◆ Task to complete
What you return must be every line below that includes the word "will".

(Pixel coordinate grounding data)
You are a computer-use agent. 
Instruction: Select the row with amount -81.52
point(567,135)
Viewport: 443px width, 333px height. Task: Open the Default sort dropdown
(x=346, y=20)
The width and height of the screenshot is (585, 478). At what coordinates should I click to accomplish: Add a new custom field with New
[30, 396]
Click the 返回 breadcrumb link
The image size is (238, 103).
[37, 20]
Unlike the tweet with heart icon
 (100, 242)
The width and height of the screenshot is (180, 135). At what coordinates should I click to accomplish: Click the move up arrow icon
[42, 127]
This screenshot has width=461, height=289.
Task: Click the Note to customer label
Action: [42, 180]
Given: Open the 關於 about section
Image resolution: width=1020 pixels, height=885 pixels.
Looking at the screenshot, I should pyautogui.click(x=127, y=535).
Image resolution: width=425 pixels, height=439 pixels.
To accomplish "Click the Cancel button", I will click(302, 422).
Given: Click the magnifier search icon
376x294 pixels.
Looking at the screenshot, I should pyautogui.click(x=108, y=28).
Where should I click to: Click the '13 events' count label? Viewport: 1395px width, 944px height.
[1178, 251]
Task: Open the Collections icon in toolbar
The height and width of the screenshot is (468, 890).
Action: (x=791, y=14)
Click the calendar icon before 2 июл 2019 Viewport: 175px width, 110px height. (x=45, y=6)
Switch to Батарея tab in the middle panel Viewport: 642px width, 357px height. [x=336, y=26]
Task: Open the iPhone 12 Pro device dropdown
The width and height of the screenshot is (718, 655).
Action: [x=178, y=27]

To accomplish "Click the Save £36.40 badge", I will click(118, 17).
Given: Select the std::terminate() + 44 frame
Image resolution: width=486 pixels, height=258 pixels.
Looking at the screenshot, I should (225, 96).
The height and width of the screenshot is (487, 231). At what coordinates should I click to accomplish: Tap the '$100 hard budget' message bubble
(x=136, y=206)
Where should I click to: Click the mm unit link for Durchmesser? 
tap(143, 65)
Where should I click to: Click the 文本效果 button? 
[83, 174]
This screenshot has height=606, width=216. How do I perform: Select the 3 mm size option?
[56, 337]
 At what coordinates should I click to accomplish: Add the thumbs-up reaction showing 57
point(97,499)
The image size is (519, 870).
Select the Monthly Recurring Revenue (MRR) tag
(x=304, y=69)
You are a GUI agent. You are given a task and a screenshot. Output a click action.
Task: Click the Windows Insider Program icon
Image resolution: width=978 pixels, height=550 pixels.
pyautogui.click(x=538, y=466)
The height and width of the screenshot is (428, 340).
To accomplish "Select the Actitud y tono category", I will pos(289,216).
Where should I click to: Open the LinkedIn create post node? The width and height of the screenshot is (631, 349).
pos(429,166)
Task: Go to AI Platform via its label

◆ Task result
To accomplish "Click the Cancel button", I will click(302, 422).
To accomplish "Click the Save £36.40 badge", I will click(118, 17).
To accomplish "Select the Actitud y tono category", I will pos(289,216).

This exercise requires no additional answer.